*** Opening of The input ***

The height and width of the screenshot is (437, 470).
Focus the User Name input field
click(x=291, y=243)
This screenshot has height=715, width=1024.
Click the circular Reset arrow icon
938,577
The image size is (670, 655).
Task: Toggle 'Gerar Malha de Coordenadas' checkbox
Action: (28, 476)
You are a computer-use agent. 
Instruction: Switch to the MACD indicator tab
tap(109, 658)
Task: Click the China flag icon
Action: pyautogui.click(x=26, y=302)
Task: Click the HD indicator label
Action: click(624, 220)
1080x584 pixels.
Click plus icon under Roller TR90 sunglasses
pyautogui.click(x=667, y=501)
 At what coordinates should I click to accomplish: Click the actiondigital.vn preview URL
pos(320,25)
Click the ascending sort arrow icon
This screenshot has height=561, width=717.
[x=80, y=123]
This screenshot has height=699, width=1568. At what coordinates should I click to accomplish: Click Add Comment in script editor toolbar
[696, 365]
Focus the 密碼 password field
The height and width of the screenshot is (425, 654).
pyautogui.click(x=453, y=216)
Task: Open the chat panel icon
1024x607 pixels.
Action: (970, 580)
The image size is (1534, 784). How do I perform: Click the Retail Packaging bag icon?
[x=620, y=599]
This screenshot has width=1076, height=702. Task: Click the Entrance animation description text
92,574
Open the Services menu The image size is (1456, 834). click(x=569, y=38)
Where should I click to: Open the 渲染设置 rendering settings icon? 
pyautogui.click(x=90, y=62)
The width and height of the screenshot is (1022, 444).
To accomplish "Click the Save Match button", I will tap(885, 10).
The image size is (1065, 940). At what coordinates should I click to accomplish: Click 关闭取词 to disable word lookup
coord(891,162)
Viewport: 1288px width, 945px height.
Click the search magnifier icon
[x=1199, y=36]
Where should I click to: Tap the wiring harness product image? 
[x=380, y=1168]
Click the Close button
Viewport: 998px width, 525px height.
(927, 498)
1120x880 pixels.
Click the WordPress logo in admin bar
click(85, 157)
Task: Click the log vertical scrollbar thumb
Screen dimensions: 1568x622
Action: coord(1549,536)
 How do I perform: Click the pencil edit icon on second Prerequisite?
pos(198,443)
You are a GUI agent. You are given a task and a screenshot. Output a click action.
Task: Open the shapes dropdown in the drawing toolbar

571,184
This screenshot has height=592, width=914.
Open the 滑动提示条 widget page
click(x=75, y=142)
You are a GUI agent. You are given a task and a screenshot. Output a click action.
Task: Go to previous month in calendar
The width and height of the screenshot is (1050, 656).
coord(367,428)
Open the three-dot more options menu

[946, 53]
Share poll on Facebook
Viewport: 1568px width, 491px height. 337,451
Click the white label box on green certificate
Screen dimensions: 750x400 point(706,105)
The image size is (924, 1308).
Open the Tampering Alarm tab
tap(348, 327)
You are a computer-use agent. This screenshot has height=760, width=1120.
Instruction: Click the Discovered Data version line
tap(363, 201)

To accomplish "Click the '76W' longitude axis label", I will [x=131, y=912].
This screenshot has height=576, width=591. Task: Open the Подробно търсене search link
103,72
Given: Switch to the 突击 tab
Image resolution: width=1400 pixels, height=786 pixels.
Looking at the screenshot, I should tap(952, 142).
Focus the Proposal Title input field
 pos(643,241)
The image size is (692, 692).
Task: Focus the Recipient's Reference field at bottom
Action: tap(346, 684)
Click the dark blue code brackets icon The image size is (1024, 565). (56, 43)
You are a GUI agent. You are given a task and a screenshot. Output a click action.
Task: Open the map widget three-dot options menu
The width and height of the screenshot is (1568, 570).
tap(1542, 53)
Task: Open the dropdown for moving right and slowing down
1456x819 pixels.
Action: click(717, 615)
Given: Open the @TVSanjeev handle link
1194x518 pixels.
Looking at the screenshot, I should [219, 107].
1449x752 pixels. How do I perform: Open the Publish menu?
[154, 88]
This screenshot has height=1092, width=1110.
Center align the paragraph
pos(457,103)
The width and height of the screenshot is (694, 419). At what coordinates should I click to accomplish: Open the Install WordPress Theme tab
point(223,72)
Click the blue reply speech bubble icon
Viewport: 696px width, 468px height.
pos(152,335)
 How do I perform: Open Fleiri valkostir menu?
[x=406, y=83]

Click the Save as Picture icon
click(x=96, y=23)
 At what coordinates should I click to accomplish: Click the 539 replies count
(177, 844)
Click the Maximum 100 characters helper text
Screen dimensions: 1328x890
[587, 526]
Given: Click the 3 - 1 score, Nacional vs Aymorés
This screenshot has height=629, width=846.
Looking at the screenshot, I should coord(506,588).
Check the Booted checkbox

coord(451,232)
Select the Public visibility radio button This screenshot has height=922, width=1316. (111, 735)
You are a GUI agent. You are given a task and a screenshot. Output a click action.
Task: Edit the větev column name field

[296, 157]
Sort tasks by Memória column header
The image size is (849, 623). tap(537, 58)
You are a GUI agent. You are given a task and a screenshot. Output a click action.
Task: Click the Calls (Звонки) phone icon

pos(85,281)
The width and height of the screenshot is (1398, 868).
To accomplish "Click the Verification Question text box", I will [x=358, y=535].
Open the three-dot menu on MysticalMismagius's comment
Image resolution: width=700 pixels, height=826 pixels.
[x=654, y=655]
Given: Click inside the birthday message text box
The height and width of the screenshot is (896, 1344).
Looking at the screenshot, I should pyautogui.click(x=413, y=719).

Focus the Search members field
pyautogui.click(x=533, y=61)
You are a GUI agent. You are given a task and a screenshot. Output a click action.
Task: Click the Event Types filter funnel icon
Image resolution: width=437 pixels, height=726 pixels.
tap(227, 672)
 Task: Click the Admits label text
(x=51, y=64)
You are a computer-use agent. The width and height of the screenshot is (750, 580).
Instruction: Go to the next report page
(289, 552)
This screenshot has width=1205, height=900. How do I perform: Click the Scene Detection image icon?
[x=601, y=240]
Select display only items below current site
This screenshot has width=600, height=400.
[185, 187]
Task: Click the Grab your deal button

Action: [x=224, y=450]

*** Close of The input ***

> _About this task_
Looking at the entries, count the lines where the word "computer" appears, and state the count by itself.

> _Worked solution_
3